## The problem
The expected output is an exact restatement of all the records.

## Data in this exercise
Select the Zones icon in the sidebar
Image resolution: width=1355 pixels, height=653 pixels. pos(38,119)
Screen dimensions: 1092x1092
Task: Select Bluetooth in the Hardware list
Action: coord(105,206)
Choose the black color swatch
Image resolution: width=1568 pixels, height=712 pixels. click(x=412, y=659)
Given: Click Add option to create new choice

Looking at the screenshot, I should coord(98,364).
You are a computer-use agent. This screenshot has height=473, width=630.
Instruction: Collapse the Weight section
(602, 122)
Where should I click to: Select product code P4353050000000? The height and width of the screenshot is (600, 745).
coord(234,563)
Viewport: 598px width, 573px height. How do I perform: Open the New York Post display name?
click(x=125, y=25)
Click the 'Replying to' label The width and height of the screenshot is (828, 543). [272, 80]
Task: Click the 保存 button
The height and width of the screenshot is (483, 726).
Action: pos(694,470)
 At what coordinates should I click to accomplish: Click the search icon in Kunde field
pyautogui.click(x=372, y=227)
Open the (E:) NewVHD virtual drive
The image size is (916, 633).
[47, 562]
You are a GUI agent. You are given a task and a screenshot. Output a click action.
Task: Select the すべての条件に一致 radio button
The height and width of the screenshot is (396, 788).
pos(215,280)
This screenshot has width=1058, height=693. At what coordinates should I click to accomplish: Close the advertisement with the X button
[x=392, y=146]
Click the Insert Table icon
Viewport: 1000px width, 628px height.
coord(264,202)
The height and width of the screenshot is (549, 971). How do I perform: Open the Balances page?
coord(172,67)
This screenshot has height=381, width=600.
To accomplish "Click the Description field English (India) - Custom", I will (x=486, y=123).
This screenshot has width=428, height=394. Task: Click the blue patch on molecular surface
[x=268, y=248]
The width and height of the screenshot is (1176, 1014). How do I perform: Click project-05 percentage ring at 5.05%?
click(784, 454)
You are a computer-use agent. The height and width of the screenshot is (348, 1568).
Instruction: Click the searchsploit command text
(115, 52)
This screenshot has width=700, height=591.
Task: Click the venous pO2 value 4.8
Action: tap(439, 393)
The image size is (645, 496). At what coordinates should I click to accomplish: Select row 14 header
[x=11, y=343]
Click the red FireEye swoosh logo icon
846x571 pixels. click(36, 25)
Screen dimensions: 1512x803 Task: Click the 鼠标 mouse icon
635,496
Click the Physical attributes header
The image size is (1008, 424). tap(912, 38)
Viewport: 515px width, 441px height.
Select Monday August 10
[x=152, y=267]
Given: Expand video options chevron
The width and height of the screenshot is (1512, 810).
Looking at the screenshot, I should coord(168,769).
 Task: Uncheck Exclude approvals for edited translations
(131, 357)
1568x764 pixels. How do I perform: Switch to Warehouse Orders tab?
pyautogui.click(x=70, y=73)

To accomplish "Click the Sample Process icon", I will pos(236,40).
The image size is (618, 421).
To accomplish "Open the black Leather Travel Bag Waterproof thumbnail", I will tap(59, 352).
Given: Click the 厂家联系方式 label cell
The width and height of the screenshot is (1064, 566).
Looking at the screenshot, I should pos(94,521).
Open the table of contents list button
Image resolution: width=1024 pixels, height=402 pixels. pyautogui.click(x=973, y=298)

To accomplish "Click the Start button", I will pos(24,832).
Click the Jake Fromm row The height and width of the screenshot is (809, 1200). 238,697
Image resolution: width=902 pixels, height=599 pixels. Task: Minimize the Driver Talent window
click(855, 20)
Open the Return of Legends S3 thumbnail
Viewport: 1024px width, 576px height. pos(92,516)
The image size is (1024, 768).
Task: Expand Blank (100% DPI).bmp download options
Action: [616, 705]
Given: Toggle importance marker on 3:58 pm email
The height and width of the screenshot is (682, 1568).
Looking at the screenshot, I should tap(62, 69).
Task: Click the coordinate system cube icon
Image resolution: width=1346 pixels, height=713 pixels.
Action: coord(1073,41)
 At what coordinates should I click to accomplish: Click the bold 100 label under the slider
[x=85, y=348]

## Reply to the exercise
Select the Zones icon in the sidebar
Image resolution: width=1355 pixels, height=653 pixels. pos(38,119)
Screen dimensions: 1092x1092
Task: Select Bluetooth in the Hardware list
Action: coord(105,206)
Choose the black color swatch
Image resolution: width=1568 pixels, height=712 pixels. click(x=412, y=659)
Given: Click Add option to create new choice

Looking at the screenshot, I should coord(98,364).
You are a computer-use agent. This screenshot has height=473, width=630.
Instruction: Collapse the Weight section
(602, 122)
Where should I click to: Select product code P4353050000000? The height and width of the screenshot is (600, 745).
coord(234,563)
Viewport: 598px width, 573px height. How do I perform: Open the New York Post display name?
click(x=125, y=25)
Click the 'Replying to' label The width and height of the screenshot is (828, 543). [272, 80]
Task: Click the 保存 button
The height and width of the screenshot is (483, 726).
Action: pos(694,470)
 At what coordinates should I click to accomplish: Click the search icon in Kunde field
pyautogui.click(x=372, y=227)
Open the (E:) NewVHD virtual drive
The image size is (916, 633).
[47, 562]
You are a GUI agent. You are given a task and a screenshot. Output a click action.
Task: Select the すべての条件に一致 radio button
The height and width of the screenshot is (396, 788).
pos(215,280)
This screenshot has width=1058, height=693. At what coordinates should I click to accomplish: Close the advertisement with the X button
[x=392, y=146]
Click the Insert Table icon
Viewport: 1000px width, 628px height.
coord(264,202)
The height and width of the screenshot is (549, 971). How do I perform: Open the Balances page?
coord(172,67)
This screenshot has height=381, width=600.
To accomplish "Click the Description field English (India) - Custom", I will (x=486, y=123).
This screenshot has width=428, height=394. Task: Click the blue patch on molecular surface
[x=268, y=248]
The width and height of the screenshot is (1176, 1014). How do I perform: Click project-05 percentage ring at 5.05%?
click(784, 454)
You are a computer-use agent. The height and width of the screenshot is (348, 1568).
Instruction: Click the searchsploit command text
(115, 52)
This screenshot has width=700, height=591.
Task: Click the venous pO2 value 4.8
Action: tap(439, 393)
The image size is (645, 496). At what coordinates should I click to accomplish: Select row 14 header
[x=11, y=343]
Click the red FireEye swoosh logo icon
846x571 pixels. click(36, 25)
Screen dimensions: 1512x803 Task: Click the 鼠标 mouse icon
635,496
Click the Physical attributes header
The image size is (1008, 424). tap(912, 38)
Viewport: 515px width, 441px height.
Select Monday August 10
[x=152, y=267]
Given: Expand video options chevron
The width and height of the screenshot is (1512, 810).
Looking at the screenshot, I should coord(168,769).
 Task: Uncheck Exclude approvals for edited translations
(131, 357)
1568x764 pixels. How do I perform: Switch to Warehouse Orders tab?
pyautogui.click(x=70, y=73)

To accomplish "Click the Sample Process icon", I will pos(236,40).
The image size is (618, 421).
To accomplish "Open the black Leather Travel Bag Waterproof thumbnail", I will tap(59, 352).
Given: Click the 厂家联系方式 label cell
The width and height of the screenshot is (1064, 566).
Looking at the screenshot, I should pos(94,521).
Open the table of contents list button
Image resolution: width=1024 pixels, height=402 pixels. pyautogui.click(x=973, y=298)

To accomplish "Click the Start button", I will pos(24,832).
Click the Jake Fromm row The height and width of the screenshot is (809, 1200). 238,697
Image resolution: width=902 pixels, height=599 pixels. Task: Minimize the Driver Talent window
click(855, 20)
Open the Return of Legends S3 thumbnail
Viewport: 1024px width, 576px height. pos(92,516)
The image size is (1024, 768).
Task: Expand Blank (100% DPI).bmp download options
Action: [616, 705]
Given: Toggle importance marker on 3:58 pm email
The height and width of the screenshot is (682, 1568).
Looking at the screenshot, I should tap(62, 69).
Task: Click the coordinate system cube icon
Image resolution: width=1346 pixels, height=713 pixels.
Action: coord(1073,41)
 At what coordinates should I click to accomplish: Click the bold 100 label under the slider
[x=85, y=348]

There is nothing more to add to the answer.